Data to process:
···
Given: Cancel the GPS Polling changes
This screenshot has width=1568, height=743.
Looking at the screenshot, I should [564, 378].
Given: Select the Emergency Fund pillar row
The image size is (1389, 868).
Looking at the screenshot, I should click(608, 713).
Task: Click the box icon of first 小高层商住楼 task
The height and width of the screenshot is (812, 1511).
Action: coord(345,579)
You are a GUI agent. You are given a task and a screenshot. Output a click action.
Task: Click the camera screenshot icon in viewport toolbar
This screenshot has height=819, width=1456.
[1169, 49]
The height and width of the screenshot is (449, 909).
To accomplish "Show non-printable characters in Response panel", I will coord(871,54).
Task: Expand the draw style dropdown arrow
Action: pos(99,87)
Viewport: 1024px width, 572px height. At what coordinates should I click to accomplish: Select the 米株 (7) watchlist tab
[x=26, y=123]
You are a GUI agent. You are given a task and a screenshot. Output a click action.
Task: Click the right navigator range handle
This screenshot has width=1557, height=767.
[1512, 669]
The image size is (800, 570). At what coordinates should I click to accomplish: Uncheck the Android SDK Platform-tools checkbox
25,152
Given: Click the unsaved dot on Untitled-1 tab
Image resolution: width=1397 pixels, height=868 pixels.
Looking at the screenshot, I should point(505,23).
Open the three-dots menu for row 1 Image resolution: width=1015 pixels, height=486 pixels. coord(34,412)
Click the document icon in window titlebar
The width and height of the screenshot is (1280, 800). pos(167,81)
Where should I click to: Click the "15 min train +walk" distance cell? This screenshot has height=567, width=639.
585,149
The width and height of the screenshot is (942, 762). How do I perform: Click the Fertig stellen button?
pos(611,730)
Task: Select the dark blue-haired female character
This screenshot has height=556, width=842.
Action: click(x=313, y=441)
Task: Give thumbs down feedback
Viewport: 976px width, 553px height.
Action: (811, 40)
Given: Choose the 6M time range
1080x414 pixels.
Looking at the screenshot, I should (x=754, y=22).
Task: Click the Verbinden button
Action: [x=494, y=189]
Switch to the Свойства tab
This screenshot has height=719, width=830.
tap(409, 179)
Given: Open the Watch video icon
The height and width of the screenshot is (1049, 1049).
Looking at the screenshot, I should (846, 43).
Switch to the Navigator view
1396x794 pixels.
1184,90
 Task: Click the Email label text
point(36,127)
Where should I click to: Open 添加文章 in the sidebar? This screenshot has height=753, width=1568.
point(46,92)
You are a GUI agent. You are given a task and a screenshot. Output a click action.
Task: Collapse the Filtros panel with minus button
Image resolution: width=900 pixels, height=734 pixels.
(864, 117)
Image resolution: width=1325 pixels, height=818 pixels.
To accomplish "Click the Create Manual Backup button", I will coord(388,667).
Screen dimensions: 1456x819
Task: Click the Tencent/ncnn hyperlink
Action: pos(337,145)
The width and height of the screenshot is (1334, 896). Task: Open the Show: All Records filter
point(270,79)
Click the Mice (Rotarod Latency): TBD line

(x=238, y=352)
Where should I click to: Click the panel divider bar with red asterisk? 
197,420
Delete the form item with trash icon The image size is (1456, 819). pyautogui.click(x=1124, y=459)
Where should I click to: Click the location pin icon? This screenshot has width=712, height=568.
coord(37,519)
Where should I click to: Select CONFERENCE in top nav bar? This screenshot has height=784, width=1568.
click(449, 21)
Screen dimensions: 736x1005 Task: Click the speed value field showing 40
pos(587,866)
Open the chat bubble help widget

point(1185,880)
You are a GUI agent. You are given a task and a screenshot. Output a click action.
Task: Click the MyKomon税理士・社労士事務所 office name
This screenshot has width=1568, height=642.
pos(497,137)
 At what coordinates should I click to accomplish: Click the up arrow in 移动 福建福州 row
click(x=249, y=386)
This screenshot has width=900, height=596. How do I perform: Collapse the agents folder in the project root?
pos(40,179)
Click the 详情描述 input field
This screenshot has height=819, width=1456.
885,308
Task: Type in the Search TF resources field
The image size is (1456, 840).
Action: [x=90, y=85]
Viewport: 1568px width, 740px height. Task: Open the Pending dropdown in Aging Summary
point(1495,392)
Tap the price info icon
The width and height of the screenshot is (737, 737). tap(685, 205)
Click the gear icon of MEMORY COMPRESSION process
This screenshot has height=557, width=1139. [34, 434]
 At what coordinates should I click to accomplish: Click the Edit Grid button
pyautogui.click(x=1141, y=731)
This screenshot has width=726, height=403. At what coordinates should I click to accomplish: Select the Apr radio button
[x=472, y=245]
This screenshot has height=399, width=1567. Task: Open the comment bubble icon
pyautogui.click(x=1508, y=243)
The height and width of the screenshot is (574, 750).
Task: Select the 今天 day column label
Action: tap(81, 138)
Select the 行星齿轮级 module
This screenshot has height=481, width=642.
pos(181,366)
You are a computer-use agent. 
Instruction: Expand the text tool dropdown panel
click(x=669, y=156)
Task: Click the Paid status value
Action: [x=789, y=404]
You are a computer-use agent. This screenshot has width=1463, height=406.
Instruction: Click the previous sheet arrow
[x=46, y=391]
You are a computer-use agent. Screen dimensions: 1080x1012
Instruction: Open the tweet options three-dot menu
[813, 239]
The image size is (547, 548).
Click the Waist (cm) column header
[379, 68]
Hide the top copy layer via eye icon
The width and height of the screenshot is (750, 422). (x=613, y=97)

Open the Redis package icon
···
Aim of the exercise: Copy all of the data above line for line, with no changes.

Full response:
Given: Cancel the GPS Polling changes
This screenshot has width=1568, height=743.
Looking at the screenshot, I should [564, 378].
Given: Select the Emergency Fund pillar row
The image size is (1389, 868).
Looking at the screenshot, I should click(608, 713).
Task: Click the box icon of first 小高层商住楼 task
The height and width of the screenshot is (812, 1511).
Action: coord(345,579)
You are a GUI agent. You are given a task and a screenshot. Output a click action.
Task: Click the camera screenshot icon in viewport toolbar
This screenshot has height=819, width=1456.
[1169, 49]
The height and width of the screenshot is (449, 909).
To accomplish "Show non-printable characters in Response panel", I will coord(871,54).
Task: Expand the draw style dropdown arrow
Action: pos(99,87)
Viewport: 1024px width, 572px height. At what coordinates should I click to accomplish: Select the 米株 (7) watchlist tab
[x=26, y=123]
You are a GUI agent. You are given a task and a screenshot. Output a click action.
Task: Click the right navigator range handle
This screenshot has width=1557, height=767.
[1512, 669]
The image size is (800, 570). At what coordinates should I click to accomplish: Uncheck the Android SDK Platform-tools checkbox
25,152
Given: Click the unsaved dot on Untitled-1 tab
Image resolution: width=1397 pixels, height=868 pixels.
Looking at the screenshot, I should point(505,23).
Open the three-dots menu for row 1 Image resolution: width=1015 pixels, height=486 pixels. coord(34,412)
Click the document icon in window titlebar
The width and height of the screenshot is (1280, 800). pos(167,81)
Where should I click to: Click the "15 min train +walk" distance cell? This screenshot has height=567, width=639.
585,149
The width and height of the screenshot is (942, 762). How do I perform: Click the Fertig stellen button?
pos(611,730)
Task: Select the dark blue-haired female character
This screenshot has height=556, width=842.
Action: click(x=313, y=441)
Task: Give thumbs down feedback
Viewport: 976px width, 553px height.
Action: (811, 40)
Given: Choose the 6M time range
1080x414 pixels.
Looking at the screenshot, I should (x=754, y=22).
Task: Click the Verbinden button
Action: [x=494, y=189]
Switch to the Свойства tab
This screenshot has height=719, width=830.
tap(409, 179)
Given: Open the Watch video icon
The height and width of the screenshot is (1049, 1049).
Looking at the screenshot, I should (846, 43).
Switch to the Navigator view
1396x794 pixels.
1184,90
 Task: Click the Email label text
point(36,127)
Where should I click to: Open 添加文章 in the sidebar? This screenshot has height=753, width=1568.
point(46,92)
You are a GUI agent. You are given a task and a screenshot. Output a click action.
Task: Collapse the Filtros panel with minus button
Image resolution: width=900 pixels, height=734 pixels.
(864, 117)
Image resolution: width=1325 pixels, height=818 pixels.
To accomplish "Click the Create Manual Backup button", I will coord(388,667).
Screen dimensions: 1456x819
Task: Click the Tencent/ncnn hyperlink
Action: pos(337,145)
The width and height of the screenshot is (1334, 896). Task: Open the Show: All Records filter
point(270,79)
Click the Mice (Rotarod Latency): TBD line

(x=238, y=352)
Where should I click to: Click the panel divider bar with red asterisk? 
197,420
Delete the form item with trash icon The image size is (1456, 819). pyautogui.click(x=1124, y=459)
Where should I click to: Click the location pin icon? This screenshot has width=712, height=568.
coord(37,519)
Where should I click to: Select CONFERENCE in top nav bar? This screenshot has height=784, width=1568.
click(449, 21)
Screen dimensions: 736x1005 Task: Click the speed value field showing 40
pos(587,866)
Open the chat bubble help widget

point(1185,880)
You are a GUI agent. You are given a task and a screenshot. Output a click action.
Task: Click the MyKomon税理士・社労士事務所 office name
This screenshot has width=1568, height=642.
pos(497,137)
 At what coordinates should I click to accomplish: Click the up arrow in 移动 福建福州 row
click(x=249, y=386)
This screenshot has width=900, height=596. How do I perform: Collapse the agents folder in the project root?
pos(40,179)
Click the 详情描述 input field
This screenshot has height=819, width=1456.
885,308
Task: Type in the Search TF resources field
The image size is (1456, 840).
Action: [x=90, y=85]
Viewport: 1568px width, 740px height. Task: Open the Pending dropdown in Aging Summary
point(1495,392)
Tap the price info icon
The width and height of the screenshot is (737, 737). tap(685, 205)
Click the gear icon of MEMORY COMPRESSION process
This screenshot has height=557, width=1139. [34, 434]
 At what coordinates should I click to accomplish: Click the Edit Grid button
pyautogui.click(x=1141, y=731)
This screenshot has width=726, height=403. At what coordinates should I click to accomplish: Select the Apr radio button
[x=472, y=245]
This screenshot has height=399, width=1567. Task: Open the comment bubble icon
pyautogui.click(x=1508, y=243)
The height and width of the screenshot is (574, 750).
Task: Select the 今天 day column label
Action: tap(81, 138)
Select the 行星齿轮级 module
This screenshot has height=481, width=642.
pos(181,366)
You are a computer-use agent. 
Instruction: Expand the text tool dropdown panel
click(x=669, y=156)
Task: Click the Paid status value
Action: [x=789, y=404]
You are a computer-use agent. This screenshot has width=1463, height=406.
Instruction: Click the previous sheet arrow
[x=46, y=391]
You are a computer-use agent. Screen dimensions: 1080x1012
Instruction: Open the tweet options three-dot menu
[813, 239]
The image size is (547, 548).
Click the Waist (cm) column header
[379, 68]
Hide the top copy layer via eye icon
The width and height of the screenshot is (750, 422). (x=613, y=97)

Open the Redis package icon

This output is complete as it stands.